- REQUEST -
Reproduce every one of the entries below word for word.

— START —

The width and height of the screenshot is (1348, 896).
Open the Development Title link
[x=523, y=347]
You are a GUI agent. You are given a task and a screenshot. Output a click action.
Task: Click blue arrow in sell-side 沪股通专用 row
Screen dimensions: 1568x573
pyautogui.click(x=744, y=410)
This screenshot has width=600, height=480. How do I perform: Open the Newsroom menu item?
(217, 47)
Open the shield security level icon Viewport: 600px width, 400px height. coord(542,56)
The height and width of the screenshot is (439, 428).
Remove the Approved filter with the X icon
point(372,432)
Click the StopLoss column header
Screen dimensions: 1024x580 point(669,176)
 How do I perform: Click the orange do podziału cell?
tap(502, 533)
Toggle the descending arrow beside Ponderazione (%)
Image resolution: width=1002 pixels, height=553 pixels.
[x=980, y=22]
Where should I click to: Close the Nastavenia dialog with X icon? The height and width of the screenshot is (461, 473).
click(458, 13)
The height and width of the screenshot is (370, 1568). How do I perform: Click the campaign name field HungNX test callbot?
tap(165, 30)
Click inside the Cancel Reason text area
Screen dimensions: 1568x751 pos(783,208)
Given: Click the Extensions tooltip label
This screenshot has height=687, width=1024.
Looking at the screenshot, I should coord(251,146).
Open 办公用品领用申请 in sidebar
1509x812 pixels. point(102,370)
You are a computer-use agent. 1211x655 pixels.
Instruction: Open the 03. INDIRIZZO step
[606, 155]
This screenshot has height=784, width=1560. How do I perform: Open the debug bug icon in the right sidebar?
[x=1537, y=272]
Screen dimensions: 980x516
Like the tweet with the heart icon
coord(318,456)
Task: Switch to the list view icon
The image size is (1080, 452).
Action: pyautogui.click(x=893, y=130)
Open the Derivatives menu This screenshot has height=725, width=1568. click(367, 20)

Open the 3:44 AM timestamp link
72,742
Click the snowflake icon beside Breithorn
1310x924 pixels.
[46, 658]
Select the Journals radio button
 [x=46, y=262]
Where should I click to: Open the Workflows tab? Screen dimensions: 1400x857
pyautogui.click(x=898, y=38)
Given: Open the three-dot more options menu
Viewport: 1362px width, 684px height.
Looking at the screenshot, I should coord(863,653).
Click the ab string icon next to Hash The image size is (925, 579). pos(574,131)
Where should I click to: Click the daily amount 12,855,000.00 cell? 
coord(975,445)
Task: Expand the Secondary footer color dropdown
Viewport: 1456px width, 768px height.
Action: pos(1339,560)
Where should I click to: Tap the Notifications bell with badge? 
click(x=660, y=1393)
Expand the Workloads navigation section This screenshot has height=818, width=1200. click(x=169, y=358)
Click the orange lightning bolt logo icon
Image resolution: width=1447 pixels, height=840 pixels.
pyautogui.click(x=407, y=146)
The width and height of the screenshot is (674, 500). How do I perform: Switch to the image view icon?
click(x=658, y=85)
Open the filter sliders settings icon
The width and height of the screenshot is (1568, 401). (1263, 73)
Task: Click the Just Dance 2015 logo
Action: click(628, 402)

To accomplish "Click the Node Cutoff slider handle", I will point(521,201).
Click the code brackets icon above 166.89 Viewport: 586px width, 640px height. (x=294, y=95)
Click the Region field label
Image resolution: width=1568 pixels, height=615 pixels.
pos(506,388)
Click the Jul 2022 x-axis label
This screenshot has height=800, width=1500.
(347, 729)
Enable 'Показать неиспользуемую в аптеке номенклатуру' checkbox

— END —

- EXERCISE ANSWER -
The width and height of the screenshot is (1348, 896).
Open the Development Title link
[x=523, y=347]
You are a GUI agent. You are given a task and a screenshot. Output a click action.
Task: Click blue arrow in sell-side 沪股通专用 row
Screen dimensions: 1568x573
pyautogui.click(x=744, y=410)
This screenshot has width=600, height=480. How do I perform: Open the Newsroom menu item?
(217, 47)
Open the shield security level icon Viewport: 600px width, 400px height. coord(542,56)
The height and width of the screenshot is (439, 428).
Remove the Approved filter with the X icon
point(372,432)
Click the StopLoss column header
Screen dimensions: 1024x580 point(669,176)
 How do I perform: Click the orange do podziału cell?
tap(502, 533)
Toggle the descending arrow beside Ponderazione (%)
Image resolution: width=1002 pixels, height=553 pixels.
[x=980, y=22]
Where should I click to: Close the Nastavenia dialog with X icon? The height and width of the screenshot is (461, 473).
click(458, 13)
The height and width of the screenshot is (370, 1568). How do I perform: Click the campaign name field HungNX test callbot?
tap(165, 30)
Click inside the Cancel Reason text area
Screen dimensions: 1568x751 pos(783,208)
Given: Click the Extensions tooltip label
This screenshot has height=687, width=1024.
Looking at the screenshot, I should coord(251,146).
Open 办公用品领用申请 in sidebar
1509x812 pixels. point(102,370)
You are a computer-use agent. 1211x655 pixels.
Instruction: Open the 03. INDIRIZZO step
[606, 155]
This screenshot has height=784, width=1560. How do I perform: Open the debug bug icon in the right sidebar?
[x=1537, y=272]
Screen dimensions: 980x516
Like the tweet with the heart icon
coord(318,456)
Task: Switch to the list view icon
The image size is (1080, 452).
Action: pyautogui.click(x=893, y=130)
Open the Derivatives menu This screenshot has height=725, width=1568. click(367, 20)

Open the 3:44 AM timestamp link
72,742
Click the snowflake icon beside Breithorn
1310x924 pixels.
[46, 658]
Select the Journals radio button
 [x=46, y=262]
Where should I click to: Open the Workflows tab? Screen dimensions: 1400x857
pyautogui.click(x=898, y=38)
Given: Open the three-dot more options menu
Viewport: 1362px width, 684px height.
Looking at the screenshot, I should coord(863,653).
Click the ab string icon next to Hash The image size is (925, 579). pos(574,131)
Where should I click to: Click the daily amount 12,855,000.00 cell? 
coord(975,445)
Task: Expand the Secondary footer color dropdown
Viewport: 1456px width, 768px height.
Action: pos(1339,560)
Where should I click to: Tap the Notifications bell with badge? 
click(x=660, y=1393)
Expand the Workloads navigation section This screenshot has height=818, width=1200. click(x=169, y=358)
Click the orange lightning bolt logo icon
Image resolution: width=1447 pixels, height=840 pixels.
pyautogui.click(x=407, y=146)
The width and height of the screenshot is (674, 500). How do I perform: Switch to the image view icon?
click(x=658, y=85)
Open the filter sliders settings icon
The width and height of the screenshot is (1568, 401). (1263, 73)
Task: Click the Just Dance 2015 logo
Action: click(628, 402)

To accomplish "Click the Node Cutoff slider handle", I will point(521,201).
Click the code brackets icon above 166.89 Viewport: 586px width, 640px height. (x=294, y=95)
Click the Region field label
Image resolution: width=1568 pixels, height=615 pixels.
pos(506,388)
Click the Jul 2022 x-axis label
This screenshot has height=800, width=1500.
(347, 729)
Enable 'Показать неиспользуемую в аптеке номенклатуру' checkbox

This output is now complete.